Palazzo di cemento: la consegna degli alloggi popolari Con due anni di ritardo rivive l’ex simbolo del degrado

La fine dei lavori era prevista per il 18 novembre del 2018. Trascorsi più di due anni, spezzati da annunci e costanti nodi al fazzoletto, il palazzo di cemento, nel quartiere periferico Librino, passa ufficialmente a nuova vita. Da ex simbolo del degrado a contenitore di 96 alloggi popolari. Oggi la consegna delle prime chiavi agli assegnatari in graduatoria. Procedura che avverrà in maniera graduale seguendo la divisione della struttura tra scala A e scala B. Al cancello d’ingresso, presidiato da vigili urbani e polizia, si sono radunati praticamente tutti i nuovi inquilini. Una ressa, durata quasi un’ora, terminata con l’annuncio di un funzionario del Comune che ha spiegato da una balaustra l’organizzazione. La prima inquilina a prendersi carico dell’appartamento è stata Concetta Greco. Accompagnata al terzo piano della torre dal sindaco Salvo Pogliese, e da diversi giornalisti e operatori, la signora ha fatto visita alla sua nuova casa. 

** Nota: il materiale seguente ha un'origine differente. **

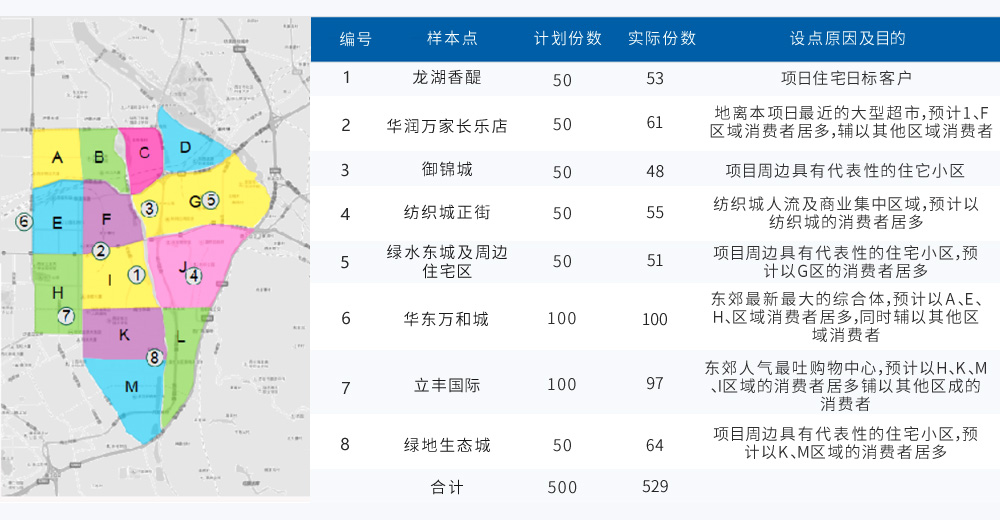Click map marker number 1 circle

tap(137, 273)
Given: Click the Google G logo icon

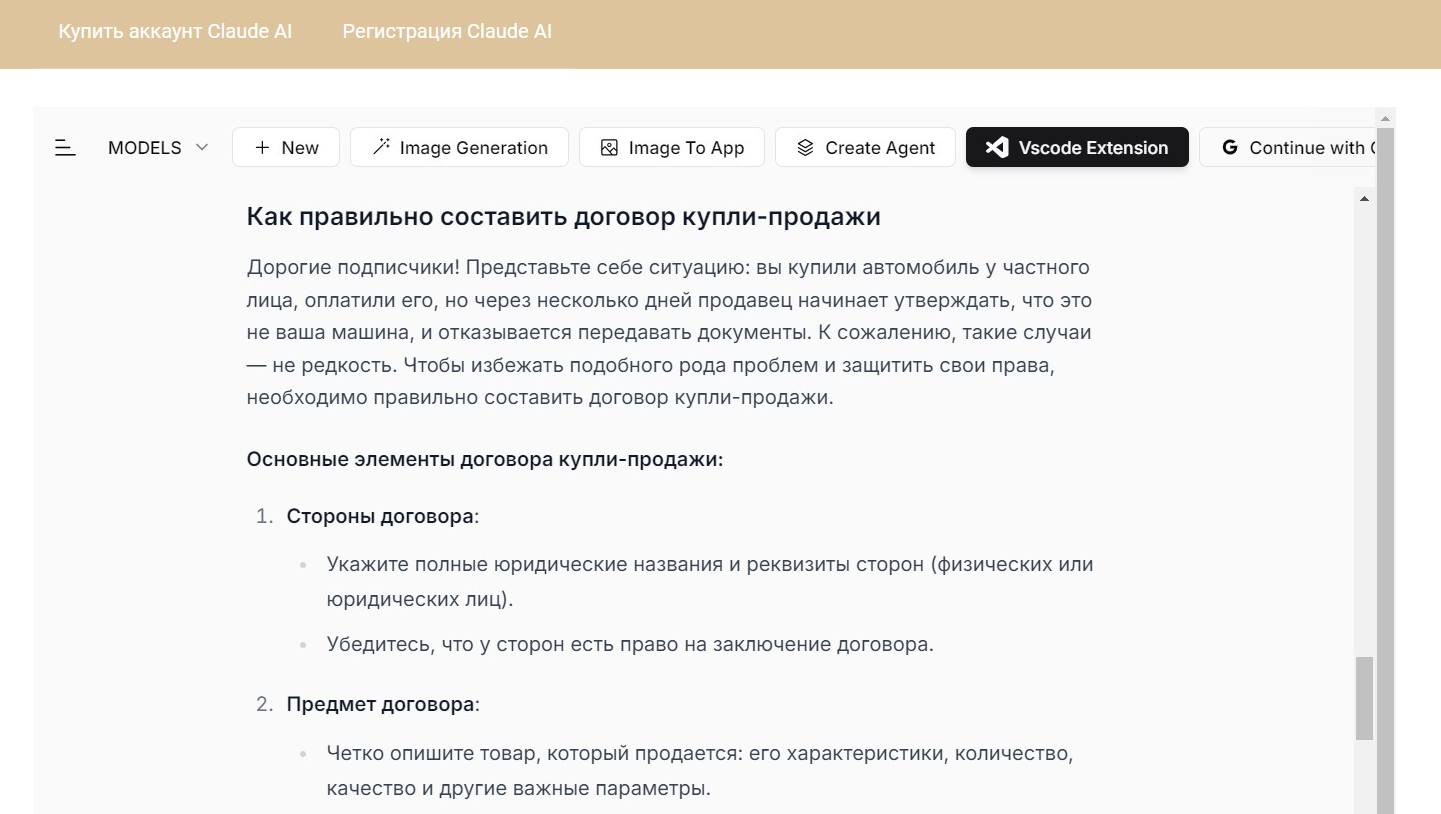Looking at the screenshot, I should tap(1230, 147).
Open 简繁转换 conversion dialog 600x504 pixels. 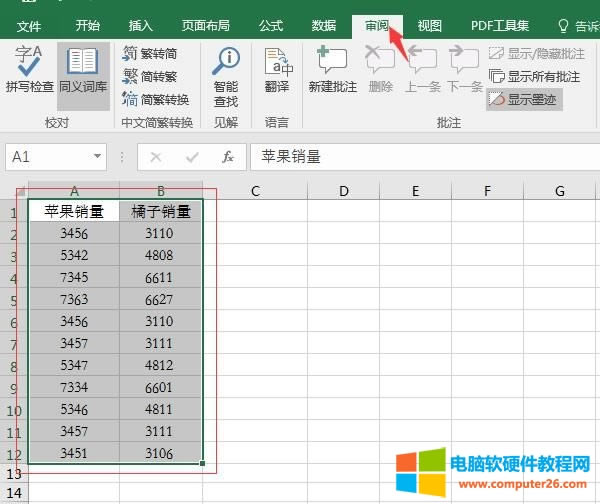(x=155, y=99)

«Siamo felici di avere raggiunto questo risultato – spiega il primo cittadino – Procederemo in modo graduale per evitare quello che è accaduto in passato, quando questi momenti diventavano occasioni per occupazioni abusive». Lo sgombero del palazzo avvenne a maggio del 2011 durante la sindacatura di Raffaele Stancanelli. Un momento ricco di tensione culminato con un presidio degli ex residenti abusivi in piazza Duomo, davanti al municipio, e con scontri con le forze dell’ordine. Il civico 7 di viale San Teodoro e il parallelo viale Moncada 3: le dure torri, come vengono indicati lo stesso palazzo di cemento e la struttura che c’è di fronte, in passato hanno rappresentato il centro di potere della famiglia mafiosa degli Arena. Il capostipite Giovanni Arena venne arrestato a Librino nel 2011 dopo una latitanza durata 13 anni. La moglie, Loredana Agata Avitabile, si guadagnò anche l’appellativo di zarina del palazzo di cemento

La torre di viale Moncada, alta 52 metri, suddivisa in 16 piani con i suoi 96 alloggi, è stata costruita da una società del cavaliere del lavoro Francesco Finocchiaro con progetto dell’architetto Giacomo Leone. Un iter molto lungo culminato addirittura con l’occupazione abusiva, nel 1992, quando il Comune di Catania non aveva ancora preso in consegna la struttura. L’attenzione dell’opinione pubblica e dei media arriva però soltanto nel 2000, anno in cui venne presentata la prima denuncia di occupazione abusiva ai carabinieri. La storia recente – dopo lo sgombero – rimanda ai fondi del Patto per Catania e ai quasi sei milioni di euro utilizzati per la riqualificazione. Operazione non semplice caratterizzata da tanti rallentamenti. Alcuni dei quali dovuti anche alla ditta che ha eseguito i lavori. Oggi la consegna simbolica delle prime chiavi ma i lavori non sono ancora ultimati. Resta da capire il futuro dei primi due piani, inizialmente destinati alle associazioni che operano nel quartiere ma non rientrati nell’appalto generale.